Your task:
Where does the string "Collapse" occur in the records? Copy each line that holds it.

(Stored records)
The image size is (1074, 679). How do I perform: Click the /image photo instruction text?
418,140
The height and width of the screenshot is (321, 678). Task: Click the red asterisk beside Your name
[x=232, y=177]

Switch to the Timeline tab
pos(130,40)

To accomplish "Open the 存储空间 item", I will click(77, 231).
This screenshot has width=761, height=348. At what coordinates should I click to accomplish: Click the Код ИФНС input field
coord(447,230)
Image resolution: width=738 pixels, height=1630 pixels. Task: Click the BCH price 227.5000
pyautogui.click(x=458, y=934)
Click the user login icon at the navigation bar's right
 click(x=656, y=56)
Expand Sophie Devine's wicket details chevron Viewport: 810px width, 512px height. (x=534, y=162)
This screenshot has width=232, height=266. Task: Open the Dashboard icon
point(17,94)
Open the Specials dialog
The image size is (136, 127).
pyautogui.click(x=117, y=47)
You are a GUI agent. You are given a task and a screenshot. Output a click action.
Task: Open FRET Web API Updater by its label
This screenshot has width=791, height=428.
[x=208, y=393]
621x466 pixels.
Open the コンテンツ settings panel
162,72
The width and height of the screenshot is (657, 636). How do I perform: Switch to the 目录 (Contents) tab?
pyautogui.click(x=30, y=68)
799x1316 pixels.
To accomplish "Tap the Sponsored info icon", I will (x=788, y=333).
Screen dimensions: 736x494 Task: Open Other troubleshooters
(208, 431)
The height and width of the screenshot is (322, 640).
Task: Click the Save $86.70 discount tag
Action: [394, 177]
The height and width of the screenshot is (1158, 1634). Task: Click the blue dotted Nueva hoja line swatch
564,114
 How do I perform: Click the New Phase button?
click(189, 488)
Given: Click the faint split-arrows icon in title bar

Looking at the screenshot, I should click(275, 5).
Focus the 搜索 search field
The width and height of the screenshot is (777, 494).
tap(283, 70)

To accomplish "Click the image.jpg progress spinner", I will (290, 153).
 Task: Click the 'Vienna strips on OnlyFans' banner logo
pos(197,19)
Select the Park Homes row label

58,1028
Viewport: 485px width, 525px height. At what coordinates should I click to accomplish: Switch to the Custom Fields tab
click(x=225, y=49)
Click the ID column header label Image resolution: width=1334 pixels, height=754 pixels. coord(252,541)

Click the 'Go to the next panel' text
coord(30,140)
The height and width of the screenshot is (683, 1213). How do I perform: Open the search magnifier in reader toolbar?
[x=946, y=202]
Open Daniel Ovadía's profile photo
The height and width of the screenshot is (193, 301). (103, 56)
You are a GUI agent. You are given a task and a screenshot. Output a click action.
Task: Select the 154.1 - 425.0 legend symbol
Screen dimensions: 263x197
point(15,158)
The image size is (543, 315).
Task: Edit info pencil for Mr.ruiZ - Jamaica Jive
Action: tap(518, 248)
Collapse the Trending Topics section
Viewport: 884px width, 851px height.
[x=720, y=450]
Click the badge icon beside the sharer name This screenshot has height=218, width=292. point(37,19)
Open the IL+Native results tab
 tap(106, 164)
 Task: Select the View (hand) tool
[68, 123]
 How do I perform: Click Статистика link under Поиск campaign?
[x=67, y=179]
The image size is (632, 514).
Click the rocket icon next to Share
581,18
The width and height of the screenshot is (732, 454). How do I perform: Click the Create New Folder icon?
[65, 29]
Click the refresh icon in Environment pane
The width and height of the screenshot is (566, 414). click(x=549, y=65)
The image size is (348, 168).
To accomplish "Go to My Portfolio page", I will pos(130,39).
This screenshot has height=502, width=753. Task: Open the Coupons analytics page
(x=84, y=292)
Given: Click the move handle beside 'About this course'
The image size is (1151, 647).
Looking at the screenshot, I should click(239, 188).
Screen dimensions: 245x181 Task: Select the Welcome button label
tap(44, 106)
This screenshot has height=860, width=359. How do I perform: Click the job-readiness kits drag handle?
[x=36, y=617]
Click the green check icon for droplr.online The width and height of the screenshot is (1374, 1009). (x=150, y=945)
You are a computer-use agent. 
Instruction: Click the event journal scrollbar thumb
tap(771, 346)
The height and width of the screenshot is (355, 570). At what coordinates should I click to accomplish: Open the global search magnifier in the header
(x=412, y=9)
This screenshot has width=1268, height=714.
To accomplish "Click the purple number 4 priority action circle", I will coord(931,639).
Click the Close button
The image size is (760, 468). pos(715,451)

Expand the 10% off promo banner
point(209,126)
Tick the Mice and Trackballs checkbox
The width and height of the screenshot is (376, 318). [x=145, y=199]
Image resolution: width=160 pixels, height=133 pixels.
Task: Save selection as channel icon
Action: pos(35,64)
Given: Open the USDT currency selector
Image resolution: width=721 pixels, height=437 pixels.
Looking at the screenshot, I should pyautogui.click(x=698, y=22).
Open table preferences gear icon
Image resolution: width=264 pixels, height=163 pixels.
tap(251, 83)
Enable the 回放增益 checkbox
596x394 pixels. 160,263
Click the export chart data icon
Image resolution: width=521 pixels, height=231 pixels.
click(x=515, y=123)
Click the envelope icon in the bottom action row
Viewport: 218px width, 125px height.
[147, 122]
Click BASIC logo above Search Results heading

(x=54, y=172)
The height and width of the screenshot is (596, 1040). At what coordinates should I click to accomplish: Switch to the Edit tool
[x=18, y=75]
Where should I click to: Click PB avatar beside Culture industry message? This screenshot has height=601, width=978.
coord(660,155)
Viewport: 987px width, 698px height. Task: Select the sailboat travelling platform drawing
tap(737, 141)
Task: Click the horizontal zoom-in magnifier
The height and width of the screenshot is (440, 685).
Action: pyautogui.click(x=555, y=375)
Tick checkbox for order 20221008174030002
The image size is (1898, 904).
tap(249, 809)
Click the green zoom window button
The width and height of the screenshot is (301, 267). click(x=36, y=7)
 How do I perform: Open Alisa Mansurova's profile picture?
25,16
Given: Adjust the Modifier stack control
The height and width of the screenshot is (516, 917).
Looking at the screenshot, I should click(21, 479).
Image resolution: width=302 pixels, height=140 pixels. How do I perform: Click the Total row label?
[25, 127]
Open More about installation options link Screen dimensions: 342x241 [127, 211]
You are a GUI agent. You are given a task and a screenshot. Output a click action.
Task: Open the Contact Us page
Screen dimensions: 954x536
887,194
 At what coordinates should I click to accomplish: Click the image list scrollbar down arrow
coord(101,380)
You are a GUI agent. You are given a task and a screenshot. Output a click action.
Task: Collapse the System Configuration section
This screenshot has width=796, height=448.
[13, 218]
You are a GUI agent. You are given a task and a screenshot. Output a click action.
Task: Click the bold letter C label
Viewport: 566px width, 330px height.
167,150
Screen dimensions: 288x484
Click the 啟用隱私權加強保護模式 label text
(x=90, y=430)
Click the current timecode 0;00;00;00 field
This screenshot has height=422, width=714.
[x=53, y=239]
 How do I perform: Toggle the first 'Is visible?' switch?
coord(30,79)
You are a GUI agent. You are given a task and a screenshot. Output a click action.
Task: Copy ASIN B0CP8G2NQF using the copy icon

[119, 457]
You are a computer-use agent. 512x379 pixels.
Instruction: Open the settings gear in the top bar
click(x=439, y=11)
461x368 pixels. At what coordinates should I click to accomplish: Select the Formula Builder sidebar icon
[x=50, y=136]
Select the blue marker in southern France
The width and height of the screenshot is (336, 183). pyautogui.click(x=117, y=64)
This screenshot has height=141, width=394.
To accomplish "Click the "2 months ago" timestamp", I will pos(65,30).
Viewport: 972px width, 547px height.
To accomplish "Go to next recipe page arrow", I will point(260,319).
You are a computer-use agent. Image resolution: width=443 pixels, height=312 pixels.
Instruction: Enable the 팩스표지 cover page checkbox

Result for this task:
Collapse the Trending Topics section
Task: Collapse the System Configuration section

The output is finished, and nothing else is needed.